Item coordinate data:

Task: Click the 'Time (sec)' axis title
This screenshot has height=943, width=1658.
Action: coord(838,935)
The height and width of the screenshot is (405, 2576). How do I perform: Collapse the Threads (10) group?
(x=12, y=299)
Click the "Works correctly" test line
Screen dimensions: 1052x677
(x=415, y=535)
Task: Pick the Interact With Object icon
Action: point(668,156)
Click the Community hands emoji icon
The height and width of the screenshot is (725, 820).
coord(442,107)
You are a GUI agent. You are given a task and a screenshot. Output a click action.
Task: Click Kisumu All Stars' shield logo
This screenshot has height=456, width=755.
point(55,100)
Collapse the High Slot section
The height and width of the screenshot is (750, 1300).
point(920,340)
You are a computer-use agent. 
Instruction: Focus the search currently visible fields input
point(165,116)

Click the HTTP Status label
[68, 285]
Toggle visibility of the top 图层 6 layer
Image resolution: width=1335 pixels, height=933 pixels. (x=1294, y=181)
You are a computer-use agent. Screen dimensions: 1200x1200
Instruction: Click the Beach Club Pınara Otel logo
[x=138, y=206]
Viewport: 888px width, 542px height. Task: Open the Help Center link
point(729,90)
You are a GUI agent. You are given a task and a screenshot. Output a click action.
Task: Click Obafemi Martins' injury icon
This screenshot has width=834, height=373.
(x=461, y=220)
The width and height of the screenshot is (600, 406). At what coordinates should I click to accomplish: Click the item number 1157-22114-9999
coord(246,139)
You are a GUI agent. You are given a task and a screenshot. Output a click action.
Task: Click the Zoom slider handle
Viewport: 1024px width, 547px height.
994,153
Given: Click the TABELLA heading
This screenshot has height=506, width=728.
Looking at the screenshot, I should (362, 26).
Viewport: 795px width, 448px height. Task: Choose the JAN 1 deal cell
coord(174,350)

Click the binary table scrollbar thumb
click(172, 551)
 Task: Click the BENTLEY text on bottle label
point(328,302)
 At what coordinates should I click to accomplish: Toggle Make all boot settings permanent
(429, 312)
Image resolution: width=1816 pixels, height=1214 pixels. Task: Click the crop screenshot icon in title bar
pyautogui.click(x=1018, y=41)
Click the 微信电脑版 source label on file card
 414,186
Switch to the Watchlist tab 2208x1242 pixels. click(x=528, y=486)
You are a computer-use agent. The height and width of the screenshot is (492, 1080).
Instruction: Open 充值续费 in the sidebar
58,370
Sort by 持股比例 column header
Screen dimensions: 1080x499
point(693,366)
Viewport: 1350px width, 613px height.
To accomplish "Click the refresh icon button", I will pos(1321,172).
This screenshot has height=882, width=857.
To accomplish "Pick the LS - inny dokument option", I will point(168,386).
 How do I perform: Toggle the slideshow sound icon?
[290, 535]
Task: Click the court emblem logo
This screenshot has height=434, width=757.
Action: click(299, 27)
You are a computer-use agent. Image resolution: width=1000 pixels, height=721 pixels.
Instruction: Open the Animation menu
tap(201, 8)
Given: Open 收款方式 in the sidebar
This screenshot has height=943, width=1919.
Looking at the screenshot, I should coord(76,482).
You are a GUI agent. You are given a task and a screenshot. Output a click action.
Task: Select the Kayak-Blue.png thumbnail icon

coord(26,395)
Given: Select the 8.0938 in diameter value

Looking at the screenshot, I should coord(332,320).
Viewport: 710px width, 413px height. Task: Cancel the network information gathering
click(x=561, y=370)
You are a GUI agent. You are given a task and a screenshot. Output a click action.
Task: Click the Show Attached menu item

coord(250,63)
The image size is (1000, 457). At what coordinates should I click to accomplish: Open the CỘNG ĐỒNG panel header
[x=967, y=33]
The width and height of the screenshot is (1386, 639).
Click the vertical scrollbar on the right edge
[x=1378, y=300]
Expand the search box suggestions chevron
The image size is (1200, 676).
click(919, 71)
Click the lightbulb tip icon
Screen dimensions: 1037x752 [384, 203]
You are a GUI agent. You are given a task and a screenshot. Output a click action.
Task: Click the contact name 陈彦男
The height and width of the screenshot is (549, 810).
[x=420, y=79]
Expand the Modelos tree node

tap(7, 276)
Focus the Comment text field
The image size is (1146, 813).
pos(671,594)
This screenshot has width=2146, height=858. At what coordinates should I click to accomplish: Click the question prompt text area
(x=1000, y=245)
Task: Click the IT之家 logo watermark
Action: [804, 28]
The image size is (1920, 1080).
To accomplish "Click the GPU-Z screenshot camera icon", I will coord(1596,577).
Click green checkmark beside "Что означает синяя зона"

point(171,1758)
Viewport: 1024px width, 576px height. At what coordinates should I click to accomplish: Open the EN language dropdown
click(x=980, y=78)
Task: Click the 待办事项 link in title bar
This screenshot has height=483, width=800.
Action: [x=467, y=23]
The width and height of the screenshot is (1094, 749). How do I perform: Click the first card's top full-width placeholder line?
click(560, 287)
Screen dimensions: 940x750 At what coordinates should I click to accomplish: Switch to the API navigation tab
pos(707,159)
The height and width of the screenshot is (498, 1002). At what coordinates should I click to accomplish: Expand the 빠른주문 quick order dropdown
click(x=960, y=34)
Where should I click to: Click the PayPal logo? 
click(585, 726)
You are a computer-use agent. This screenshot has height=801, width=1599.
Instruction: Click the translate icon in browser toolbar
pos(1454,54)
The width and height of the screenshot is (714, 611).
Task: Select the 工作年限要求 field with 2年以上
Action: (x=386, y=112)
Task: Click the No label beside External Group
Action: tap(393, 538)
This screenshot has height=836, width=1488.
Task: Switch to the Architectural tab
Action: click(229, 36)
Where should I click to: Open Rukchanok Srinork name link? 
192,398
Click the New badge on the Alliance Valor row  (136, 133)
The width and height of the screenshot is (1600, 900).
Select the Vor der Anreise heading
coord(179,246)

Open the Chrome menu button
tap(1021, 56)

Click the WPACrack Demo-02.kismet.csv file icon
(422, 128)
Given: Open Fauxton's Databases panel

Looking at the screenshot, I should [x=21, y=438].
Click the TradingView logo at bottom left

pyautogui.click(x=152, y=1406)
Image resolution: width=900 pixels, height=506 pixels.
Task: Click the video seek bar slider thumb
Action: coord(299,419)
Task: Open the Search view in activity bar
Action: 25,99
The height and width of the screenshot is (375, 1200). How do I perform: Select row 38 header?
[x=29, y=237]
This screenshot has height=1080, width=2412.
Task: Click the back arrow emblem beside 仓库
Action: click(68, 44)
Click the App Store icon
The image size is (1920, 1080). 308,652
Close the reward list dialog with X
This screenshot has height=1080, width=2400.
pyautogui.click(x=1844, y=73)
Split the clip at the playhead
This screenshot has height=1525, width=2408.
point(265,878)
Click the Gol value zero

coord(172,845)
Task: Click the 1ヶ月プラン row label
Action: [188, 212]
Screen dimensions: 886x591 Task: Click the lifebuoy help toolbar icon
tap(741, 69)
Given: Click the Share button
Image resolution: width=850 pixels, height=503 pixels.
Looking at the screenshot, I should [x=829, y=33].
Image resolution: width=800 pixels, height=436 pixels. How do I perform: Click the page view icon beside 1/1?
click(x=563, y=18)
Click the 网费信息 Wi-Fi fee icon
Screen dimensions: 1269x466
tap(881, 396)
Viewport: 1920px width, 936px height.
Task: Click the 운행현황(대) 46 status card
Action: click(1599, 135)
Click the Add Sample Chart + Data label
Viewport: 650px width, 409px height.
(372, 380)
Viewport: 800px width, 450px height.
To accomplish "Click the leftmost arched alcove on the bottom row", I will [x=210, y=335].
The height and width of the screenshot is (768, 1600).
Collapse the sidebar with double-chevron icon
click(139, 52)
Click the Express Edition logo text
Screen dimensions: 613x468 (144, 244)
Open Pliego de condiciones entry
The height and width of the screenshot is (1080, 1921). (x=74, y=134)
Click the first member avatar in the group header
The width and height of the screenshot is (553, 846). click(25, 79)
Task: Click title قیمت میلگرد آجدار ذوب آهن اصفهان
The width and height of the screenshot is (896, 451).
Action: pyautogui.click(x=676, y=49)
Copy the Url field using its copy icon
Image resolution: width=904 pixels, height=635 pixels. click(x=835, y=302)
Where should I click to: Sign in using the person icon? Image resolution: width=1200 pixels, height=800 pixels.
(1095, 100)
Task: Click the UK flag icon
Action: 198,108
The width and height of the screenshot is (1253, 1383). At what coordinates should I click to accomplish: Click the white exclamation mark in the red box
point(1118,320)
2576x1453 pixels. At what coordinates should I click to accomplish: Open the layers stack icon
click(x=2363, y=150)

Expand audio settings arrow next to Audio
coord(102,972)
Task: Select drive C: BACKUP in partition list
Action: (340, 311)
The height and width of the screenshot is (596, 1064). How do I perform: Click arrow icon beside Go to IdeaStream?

Exercise:
Format the entries starting at the line containing "Click the first member" and ending at the line containing "Image resolution: width=904" as a JSON list of strings, one string per line, with blank lines omitted.

Written response:
[
  "Click the first member avatar in the group header",
  "The width and height of the screenshot is (553, 846). click(25, 79)",
  "Task: Click title قیمت میلگرد آجدار ذوب آهن اصفهان",
  "The width and height of the screenshot is (896, 451).",
  "Action: pyautogui.click(x=676, y=49)",
  "Copy the Url field using its copy icon",
  "Image resolution: width=904 pixels, height=635 pixels. click(x=835, y=302)"
]